Mastronardi Luciano, Campione Alberto, Boccacci Fabio, Cacciotti Guglielmo, Carpineta Ettore, Giacobbo Scavo Carlo, Roperto Raffaelino, Stati Giovanni, Altamura Cristiana F, Alomari Amer A

机构信息

Department of Neurosurgery, San Filippo Neri Hospital, ASLRoma1, Rome, Italy.

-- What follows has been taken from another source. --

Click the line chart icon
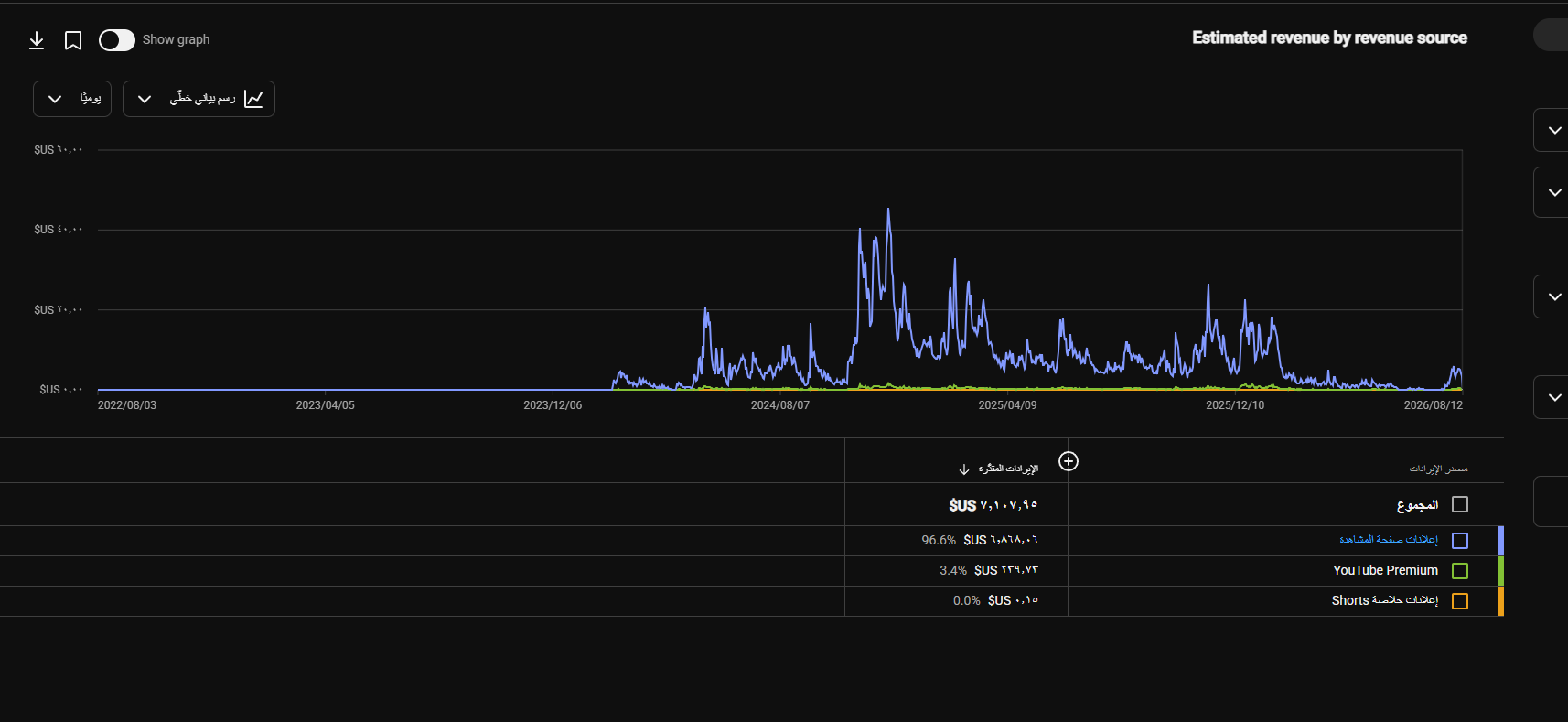The width and height of the screenshot is (1568, 722). point(253,99)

Department of Neurosurgery, State Education Institution of Higher Professional Training, First Sechenov Moscow State Medical University under Ministry of Health, Moscow, Russia.

出版信息

J Neurosurg Sci. 2025 Apr;69(2):174-181. doi: 10.23736/S0390-5616.23.06014-9. Epub 2023 Jun 12.

Abstract

BACKGROUND

Treatment of small vestibular schwannomas (VS) depends on size, growth pattern, age, symptoms, co-morbidities. Watchful waiting, stereotactic radiosurgery and microsurgery are three valid options of treatment.

METHODS

We reviewed clinical sheets, surgical data and results of 100 consecutive patients with Koos Grade I-II VS, operated at our department via a retrosigmoid microsurgical approach between September 2010 and July 2021. Extent of resection was assessed as total, near-total or subtotal. The course of facial nerve (FN) around the tumor was classified as anterior (A), anterior-inferior (AI), anterior-superior (AS) and dorsal (D). FN function was assessed according to House-Brackmann (HB) Scale and hearing level according to AAO-HNS Classification.

RESULTS

Mean tumor size was 1.52 cm. FN course was mainly AS (46.0%) in the overall cohort; in Koos I VS, FN was AS in 83.3%. Postoperative FN function was HB I in 97% and HB II in 3% of cases. Hearing preservation (AAO-HNS class A-B) was possible in 63.2% of procedures. Total/near-total removal was achieved in 98%. Postoperative mortality was zero. Transient complications were observed in 8% of patients; permanent complications never occurred. Tumor remnant progression was observed in one case, 5 years after subtotal removal.

CONCLUSIONS

Microsurgery represents a valid option for management of VS, including Koos I-II grades, with an acceptable complication rate. In particular, in small VS long-term FN facial outcome, HP and total/near-total removal rate are favorable.

摘要

背景

小型前庭神经鞘瘤(VS)的治疗取决于肿瘤大小、生长模式、年龄、症状及合并症。密切观察、立体定向放射外科手术和显微外科手术是三种有效的治疗选择。

方法

我们回顾了2010年9月至2021年7月期间在我科通过乙状窦后显微手术入路治疗的100例连续的库斯I-II级VS患者的临床资料、手术数据及结果。切除范围评估为全切、近全切或次全切。肿瘤周围面神经(FN)走行分为前方(A)、前下方(AI)、前上方(AS)和后方(D)。根据House-Brackmann(HB)量表评估FN功能,根据美国耳鼻咽喉头颈外科学会(AAO-HNS)分类评估听力水平。

结果

平均肿瘤大小为1.52 cm。在整个队列中,FN走行主要为AS(46.0%);在库斯I级VS中,FN为AS的占83.3%。术后FN功能HB I级的病例占97%,HB II级的占3%。63.2%的手术实现了听力保留(AAO-HNS A-B级)。98%实现了全切/近全切。术后死亡率为零。8%的患者出现短暂并发症;未发生永久性并发症。1例患者在次全切术后5年观察到肿瘤残留进展。

结论

显微外科手术是治疗VS(包括库斯I-II级)的有效选择,并发症发生率可接受。特别是对于小型VS,长期FN面部预后、听力保留及全切/近全切率良好。